- Brasil espera anunciar un acuerdo bilateral de mercado de carbono con China antes de la COP31, en noviembre
- Brasil evalúa adelantar el lanzamiento de exportaciones de ITMO tras solicitudes de la industria, dice Reis
- Una coalición que incluye a Brasil, China y la UE evalúa un plan para vincular sus mercados
Por Marcela Ayres
Brasil planea usar una visita de alto nivel a China la próxima semana para evaluar si Pekín podría convertirse en comprador de créditos de carbono brasileños y avanzar en conversaciones hacia un acuerdo bilateral de mercado de carbono que los funcionarios esperan anunciar antes de la cumbre climática mundial COP31, en noviembre en Turquía, dijo a Reuters la secretaria de mercado de carbono de Brasil, Cristina Reis.
Las conversaciones entre altos funcionarios climáticos y de mercado de carbono de ambos países se realizarán en el marco de reuniones en Wuhan del 14 al 18 de septiembre, donde una coalición Brasil-China-UE de jurisdicciones de mercados de carbono, que cubre aproximadamente el 42% de las emisiones globales, aprobará un plan de trabajo destinado a alinear e integrar gradualmente los sistemas de comercio.
Según Reis, el viaje a China también pondrá a prueba si el país asiático podría convertirse en comprador de resultados de mitigación transferidos internacionalmente (ITMO, por sus siglas en inglés), un tipo de crédito de carbono que cuenta para los balances oficiales de emisiones de los países bajo el Acuerdo de París.
“Si eso ocurre, Brasil necesita ser el primero en ofrecer créditos de alta integridad”, dijo Reis.

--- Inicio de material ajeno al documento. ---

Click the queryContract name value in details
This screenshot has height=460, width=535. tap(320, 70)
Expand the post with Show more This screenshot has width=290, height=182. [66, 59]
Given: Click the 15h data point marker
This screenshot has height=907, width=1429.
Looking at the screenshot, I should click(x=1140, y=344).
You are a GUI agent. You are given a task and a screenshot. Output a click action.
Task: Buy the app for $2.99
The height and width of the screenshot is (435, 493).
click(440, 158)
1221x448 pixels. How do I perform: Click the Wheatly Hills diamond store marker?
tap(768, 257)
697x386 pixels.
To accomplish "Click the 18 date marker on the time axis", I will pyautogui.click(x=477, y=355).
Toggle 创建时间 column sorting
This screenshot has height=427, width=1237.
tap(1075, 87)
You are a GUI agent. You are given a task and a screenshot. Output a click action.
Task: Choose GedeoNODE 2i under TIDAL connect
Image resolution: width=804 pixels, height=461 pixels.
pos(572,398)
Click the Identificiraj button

Ningún otro país tiene un acuerdo oficial con China para comerciar ITMOs, que ahora está expandiendo y reformando su sistema de comercio de emisiones, el más grande del mundo.
Funcionarios evalúan acelerar el comercio internacional
Por ahora, los créditos de carbono de Brasil se comercian solo en mercados voluntarios, donde las empresas pueden comprar créditos para cumplir metas de reducción de emisiones autoimpuestas.
Pero bajo la legislación aprobada en 2024, Brasil se prepara para implementar su propio mercado regulado de carbono, en el que las empresas comprarán créditos para cumplir con metas oficiales de descarbonización, y que permitirá al país comerciar internacionalmente a través de ITMOs.
Reis dijo que el plan era establecer un sistema para verificar créditos destinados al comercio internacional entre 2031 y 2035. Pero el gobierno ahora está considerando solicitudes de la industria para acelerar ese cronograma.
“Está sobre la mesa”, dijo. “Quienes evalúan las propuestas consideran que esa posibilidad es viable.”
El tema es seguido de cerca por los productores de créditos de carbono de Brasil, ansiosos por acceder a la demanda de los mercados internacionales de cumplimiento.
La coalición pasa de la visión a la implementación
Junto con las conversaciones bilaterales, funcionarios de Brasil, China y la Unión Europea aprobarán un plan de trabajo para la coalición de mercados de carbono lanzada a principios de este año, con el objetivo de aumentar la compatibilidad entre mercados.
La coalición ya cuenta con 11 miembros y busca sumar la participación de más países en desarrollo, según funcionarios brasileños.
Los miembros creen que el reconocimiento mutuo de activos de carbono podría lograrse en una década, dijo Ana Paula Cavalcante, subsecretaria de regulación y metodologías de mercado de carbono de Brasil.
“Tanto la coalición como la relación más estrecha con China pueden ayudar a escalar los mercados de carbono y liberar flujos de inversión para Brasil, que busca reindustrializarse en torno a nuevas tecnologías”, agregó.